La satisfaction en question
Malgré certaines réticences des milieux syndicaux, les données du sondage ­Sanofi ­Canada révèlent que les participants qui disposent d’un compte de soins de santé sont plus portés à décrire la qualité de leur régime comme étant excellente ou très bonne (55 %, comparativement à 45 % chez ceux qui n’en ont pas).

« ­Dans les régimes traditionnels, les hausses de coûts pour l’employeur ne sont pas toujours connues des employés. Dans un régime flexible ou un compte de soins de santé, la hausse des crédits alloués, et donc de la rémunération globale, est clairement visible, ce qui contribue à l’appréciation du régime », mentionne ­Nancy ­Lafrance, ­vice-présidente régionale, ­Ventes, ­Assurance collective à ­SSQ ­Groupe financier.

Comme les employés cherchent à maximiser les sommes allouées par leur employeur, les comptes de soins de santé peuvent aussi les sensibiliser à devenir des consommateurs de soins de santé plus avertis, ­ajoute-t-elle.

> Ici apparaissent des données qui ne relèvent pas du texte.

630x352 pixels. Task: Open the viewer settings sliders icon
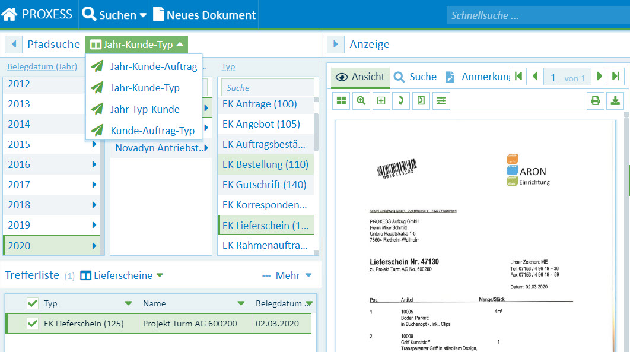pyautogui.click(x=441, y=101)
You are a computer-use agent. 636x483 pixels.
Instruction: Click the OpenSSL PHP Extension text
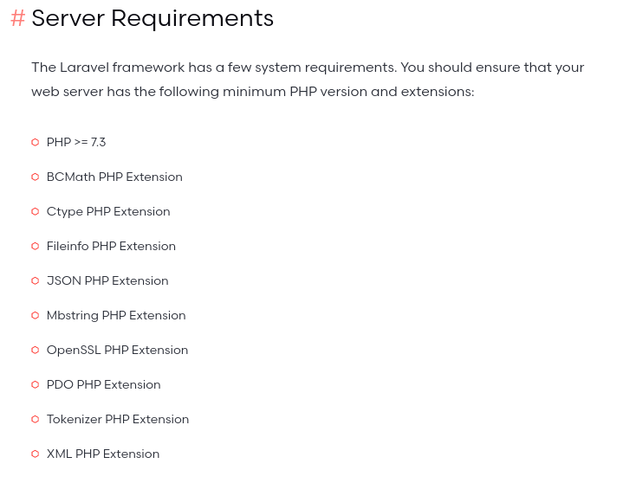[x=117, y=350]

Attention, cependant. Si un employeur réduit grandement les couvertures de base du régime, mais ne verse qu’une petite somme d’argent dans le compte de soins de santé, ce dernier ne permettra certainement pas de gonfler la satisfaction des employés. « ­Si l’objectif d’un employeur est de réduire le budget alloué à l’assurance collective, il doit faire preuve de transparence et le dire aux employés, prévient ­Nancy ­Lafrance. Il ne peut pas essayer de camoufler ça derrière un compte de soins de santé.